Tadi ibunya mengatakan kalau Tatjana memakan makanannya, meminum obat dan tidak mengeluhkan apapun. Semua orang pasti berpikir kalau Tatjana sedang berusaha untuk penyembuhannya. Namun bagi Derish, kepatuhan Tatjana terhadap segala sesuatu justru membuatnya takut.

Selama ia mengenal Tatjana, wanita itu tidak akan pernah patuh dan selalu memiliki caranya sendiri. Dan Tatjana yang melakukan semua hal itu bukanlah wanita keras kepala yang ia kenali.

Derish tidak tahu seberapa lama ia termenung. Namun, ia tersadar dari lamunannya dan mendapati hanya tinggal dirinya dan sang raja yang ada di meja makan besar ini.

“Apa kamu belum menemuinya?” tanya sang raja.
Derish menggelengkan kepalanya.

“Sangat sulit menjadi seorang Raja kan, Raden Mas? Kita harus memiliki hati yang kuat, harus menjalankan apa yang harus kita jalankan meskipun itu tidak sejalan dengan apa yang kita inginkan. Harus melakukannya meskipun itu akan menyakiti orang yang kita cintai.”

Ya, sangat sulit. Sangat sulit ketika ia harus mengabaikan Tatjana dan tetap mengayunkan cambuknya. Sangat sulit ketika ia harus mendapatkan kenyataan bahwa ia sudah mencambuk orang yang sangat ia cintai.

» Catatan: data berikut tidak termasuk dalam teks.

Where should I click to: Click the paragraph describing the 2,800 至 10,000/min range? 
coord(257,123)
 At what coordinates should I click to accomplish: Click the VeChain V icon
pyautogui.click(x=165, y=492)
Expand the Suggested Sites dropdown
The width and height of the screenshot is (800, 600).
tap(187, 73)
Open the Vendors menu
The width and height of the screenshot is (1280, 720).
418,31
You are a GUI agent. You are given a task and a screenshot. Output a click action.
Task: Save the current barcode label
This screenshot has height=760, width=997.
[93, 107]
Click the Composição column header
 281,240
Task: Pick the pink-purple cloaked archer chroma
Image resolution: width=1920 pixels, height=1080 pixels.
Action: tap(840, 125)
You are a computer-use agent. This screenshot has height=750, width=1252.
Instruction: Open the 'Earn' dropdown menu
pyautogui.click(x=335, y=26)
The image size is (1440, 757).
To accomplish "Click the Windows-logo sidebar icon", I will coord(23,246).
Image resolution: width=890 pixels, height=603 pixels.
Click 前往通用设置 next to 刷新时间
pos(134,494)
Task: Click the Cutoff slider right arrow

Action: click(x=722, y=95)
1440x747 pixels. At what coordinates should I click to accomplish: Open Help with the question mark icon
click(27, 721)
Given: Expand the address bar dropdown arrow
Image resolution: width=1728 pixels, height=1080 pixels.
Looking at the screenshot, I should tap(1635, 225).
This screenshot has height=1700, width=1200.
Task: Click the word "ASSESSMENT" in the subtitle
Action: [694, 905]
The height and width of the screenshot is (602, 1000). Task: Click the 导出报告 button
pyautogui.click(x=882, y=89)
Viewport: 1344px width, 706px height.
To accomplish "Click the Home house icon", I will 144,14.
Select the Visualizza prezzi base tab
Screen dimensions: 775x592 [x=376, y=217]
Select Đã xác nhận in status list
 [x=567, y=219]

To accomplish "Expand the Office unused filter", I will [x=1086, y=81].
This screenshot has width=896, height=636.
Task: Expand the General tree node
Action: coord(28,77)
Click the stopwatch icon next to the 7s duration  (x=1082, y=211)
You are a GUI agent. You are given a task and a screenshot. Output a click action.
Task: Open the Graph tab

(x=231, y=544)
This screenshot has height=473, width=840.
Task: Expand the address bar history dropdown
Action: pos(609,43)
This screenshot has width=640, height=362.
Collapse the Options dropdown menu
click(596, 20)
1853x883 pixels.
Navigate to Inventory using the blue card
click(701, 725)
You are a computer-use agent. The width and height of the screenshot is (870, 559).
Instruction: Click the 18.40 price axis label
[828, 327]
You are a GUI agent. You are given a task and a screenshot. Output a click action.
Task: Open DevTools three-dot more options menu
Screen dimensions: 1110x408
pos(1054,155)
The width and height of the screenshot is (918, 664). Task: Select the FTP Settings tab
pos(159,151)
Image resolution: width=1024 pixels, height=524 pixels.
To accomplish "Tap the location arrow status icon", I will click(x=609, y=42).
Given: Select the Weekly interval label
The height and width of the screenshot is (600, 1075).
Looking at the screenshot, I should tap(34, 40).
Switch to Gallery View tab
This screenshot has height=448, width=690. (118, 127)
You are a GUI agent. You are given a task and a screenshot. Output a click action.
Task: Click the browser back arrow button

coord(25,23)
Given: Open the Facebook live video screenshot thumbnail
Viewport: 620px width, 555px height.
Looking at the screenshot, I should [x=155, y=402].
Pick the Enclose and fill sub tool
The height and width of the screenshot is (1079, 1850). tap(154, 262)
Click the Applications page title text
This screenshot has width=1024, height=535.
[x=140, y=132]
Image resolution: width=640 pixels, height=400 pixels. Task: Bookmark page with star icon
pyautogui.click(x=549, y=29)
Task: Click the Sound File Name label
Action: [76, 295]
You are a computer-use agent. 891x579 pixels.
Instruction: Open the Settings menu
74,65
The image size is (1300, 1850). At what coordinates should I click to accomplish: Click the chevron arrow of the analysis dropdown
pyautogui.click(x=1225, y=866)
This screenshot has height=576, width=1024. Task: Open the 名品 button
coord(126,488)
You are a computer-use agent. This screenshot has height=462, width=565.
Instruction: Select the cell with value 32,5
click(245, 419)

Tatjana sudah membuktikan bahwa ia adalah wanita yang sangat keras kepala dengan melindungi Wahyuni dari cambukannya.

“Yang Mulia, kulo tidak tahu harus melakukan apa.”

“Ketika kamu tidak tahu harus melakukan apa, kamu cukup mendengarkan kata hatimu saja. Lupakan siapa dirimu dan ikuti keinginan hatimu,” jawab sang raja.

“Apa kulo terlihat egois jika tetap menginginkan Tatjana setelah kejadian ini?”

Yang mulia tersenyum lalu menggelengkan kepalanya. Ia sama sekali tidak merasa kalau itu adalah hal yang egois. Derish sudah menemukan separuh hidupnya dan ia perlu memperjuangkannya.

“Kamu harus memperjuangkannya karena setelah kamu menduduki singgasana, kamu akan menyadari kalau satu-satunya hal yang paling berharga adalah cinta dari sepalih gesang, separuh hidupmu.”